A devastating loss plunges Sunnie into despair and her family packs her off to an all-girls summer “fat-camp” in Northern Minnesota, where her days revolve around skimpy meals, calisthenics, and humiliating daily public weigh-ins on the camp’s livestock scale. Love enters Sunnie’s life in the form of a dashing boy from the Pentecostal Bible camp across the lake. When his late night canoe visits suddenly and mysteriously cease, Sunnie and her friend Cherise take matters into their own hands, with nearly tragic results. Rather than return home in shame, Sunnie takes a desperate leap of faith and embarks on a cross-country journey. Challenged more deeply than she ever expected, she discovers the unorthodox ways that dreams really can come true.
PUBLISHERS WEEKLY
Love, death and fat camp push an overweight teenager to a dramatic act of independence in Ridley's uplifting but unsophisticated fourth novel (after 1993's Throwing Roses) set in 1978. Thirteen-year-old Wilma "Sunnie" Sundstrom has familiar problems her classmates tease her; her siblings annoy her; her bathroom scale taunts her but her hopes for the future are less typical: she's going to write and direct an award-winning movie, Girl on the Lam, and be a guest on her beloved Johnny Carson's talk show. While Sunnie's mom insists that "fat girls have fewer choices in life," Grannie tells her she's all right just as she is, so it's no wonder that Sunnie is devastated when Grannie dies on the day she's to give her eight-grade graduation speech.

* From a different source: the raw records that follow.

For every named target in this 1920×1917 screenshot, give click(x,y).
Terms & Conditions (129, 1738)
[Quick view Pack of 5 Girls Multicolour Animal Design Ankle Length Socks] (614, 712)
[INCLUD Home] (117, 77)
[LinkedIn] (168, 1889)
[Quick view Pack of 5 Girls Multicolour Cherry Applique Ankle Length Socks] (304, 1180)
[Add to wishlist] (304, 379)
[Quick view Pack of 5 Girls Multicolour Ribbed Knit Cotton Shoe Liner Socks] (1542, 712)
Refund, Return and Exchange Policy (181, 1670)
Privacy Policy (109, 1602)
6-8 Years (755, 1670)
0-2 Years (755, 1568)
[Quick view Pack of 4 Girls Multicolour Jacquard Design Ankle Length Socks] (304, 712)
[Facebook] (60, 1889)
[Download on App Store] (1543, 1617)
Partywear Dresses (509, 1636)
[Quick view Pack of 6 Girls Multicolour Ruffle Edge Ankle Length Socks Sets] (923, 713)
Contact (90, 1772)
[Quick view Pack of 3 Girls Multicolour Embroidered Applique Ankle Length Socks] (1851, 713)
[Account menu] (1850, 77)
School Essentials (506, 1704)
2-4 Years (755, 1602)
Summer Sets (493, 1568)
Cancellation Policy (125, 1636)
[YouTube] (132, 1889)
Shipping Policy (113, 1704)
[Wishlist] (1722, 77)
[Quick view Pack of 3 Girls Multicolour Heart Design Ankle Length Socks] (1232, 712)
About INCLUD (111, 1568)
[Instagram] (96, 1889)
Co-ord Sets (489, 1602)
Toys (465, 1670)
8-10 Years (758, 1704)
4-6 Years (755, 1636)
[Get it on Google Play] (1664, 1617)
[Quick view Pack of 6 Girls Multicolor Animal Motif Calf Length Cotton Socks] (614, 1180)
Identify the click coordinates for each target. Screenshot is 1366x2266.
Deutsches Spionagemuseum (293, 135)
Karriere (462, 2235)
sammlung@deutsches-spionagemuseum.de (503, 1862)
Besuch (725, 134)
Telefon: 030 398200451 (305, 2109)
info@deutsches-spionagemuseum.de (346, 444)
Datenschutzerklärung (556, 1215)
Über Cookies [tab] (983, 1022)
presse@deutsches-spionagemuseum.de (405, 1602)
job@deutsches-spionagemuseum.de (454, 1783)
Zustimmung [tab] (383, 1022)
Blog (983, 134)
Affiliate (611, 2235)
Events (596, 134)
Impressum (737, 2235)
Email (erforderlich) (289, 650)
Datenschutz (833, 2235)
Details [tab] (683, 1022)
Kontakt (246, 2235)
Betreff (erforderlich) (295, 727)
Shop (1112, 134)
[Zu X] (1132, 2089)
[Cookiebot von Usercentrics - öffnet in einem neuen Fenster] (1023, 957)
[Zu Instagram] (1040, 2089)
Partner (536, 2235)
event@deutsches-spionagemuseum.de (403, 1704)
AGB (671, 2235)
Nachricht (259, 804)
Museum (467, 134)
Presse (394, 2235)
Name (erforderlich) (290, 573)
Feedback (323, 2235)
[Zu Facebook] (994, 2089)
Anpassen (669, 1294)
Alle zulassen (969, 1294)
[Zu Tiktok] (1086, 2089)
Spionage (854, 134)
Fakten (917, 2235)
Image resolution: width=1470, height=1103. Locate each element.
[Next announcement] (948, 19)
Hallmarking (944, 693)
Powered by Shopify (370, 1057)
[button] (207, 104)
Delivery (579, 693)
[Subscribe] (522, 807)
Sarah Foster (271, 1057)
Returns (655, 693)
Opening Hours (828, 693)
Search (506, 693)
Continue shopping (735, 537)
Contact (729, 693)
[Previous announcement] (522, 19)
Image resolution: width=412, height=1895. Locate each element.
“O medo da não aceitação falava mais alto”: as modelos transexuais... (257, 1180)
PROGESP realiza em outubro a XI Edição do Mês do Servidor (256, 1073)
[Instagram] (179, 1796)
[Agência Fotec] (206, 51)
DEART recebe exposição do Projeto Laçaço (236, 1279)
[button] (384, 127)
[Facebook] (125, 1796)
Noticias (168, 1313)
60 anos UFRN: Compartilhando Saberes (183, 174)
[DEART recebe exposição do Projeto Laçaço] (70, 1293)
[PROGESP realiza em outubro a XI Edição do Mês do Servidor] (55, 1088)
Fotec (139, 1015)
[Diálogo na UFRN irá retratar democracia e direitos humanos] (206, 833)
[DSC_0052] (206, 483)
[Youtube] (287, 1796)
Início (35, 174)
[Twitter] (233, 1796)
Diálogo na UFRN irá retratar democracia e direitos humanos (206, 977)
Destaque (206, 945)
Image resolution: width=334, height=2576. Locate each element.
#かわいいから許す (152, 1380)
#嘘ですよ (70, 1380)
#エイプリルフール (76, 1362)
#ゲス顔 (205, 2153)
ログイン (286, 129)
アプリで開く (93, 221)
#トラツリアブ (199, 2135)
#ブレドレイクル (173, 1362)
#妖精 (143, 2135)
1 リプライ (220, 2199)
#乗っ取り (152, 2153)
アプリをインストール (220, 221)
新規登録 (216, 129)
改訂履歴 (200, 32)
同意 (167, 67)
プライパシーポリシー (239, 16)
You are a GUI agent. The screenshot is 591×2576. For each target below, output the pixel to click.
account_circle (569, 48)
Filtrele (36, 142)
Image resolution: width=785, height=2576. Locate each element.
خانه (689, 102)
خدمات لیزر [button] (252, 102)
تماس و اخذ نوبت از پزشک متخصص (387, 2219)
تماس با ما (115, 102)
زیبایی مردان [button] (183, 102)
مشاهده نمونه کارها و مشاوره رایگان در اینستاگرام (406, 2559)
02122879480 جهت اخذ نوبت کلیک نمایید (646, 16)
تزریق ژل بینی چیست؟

Suddenly it seems like the whole family is falling apart: mom and dad might divorce; sister Ingrid mopes in the basement; little brother Max has the makings of a psychopath. Off at fat camp, Sunnie comes out of her shell to befriend some Central Casting teenagers, fall in love with a devout Christian boy and get kicked out after a classic steal-a-canoe-and-cross-the-lake-to-visit-the-boys'-camp escapade. From there, it's on to California, where Sunnie's going to meet Johnny Carson or get kidnapped trying. Inspired it's not, but this is a warmhearted coming-of-age novel.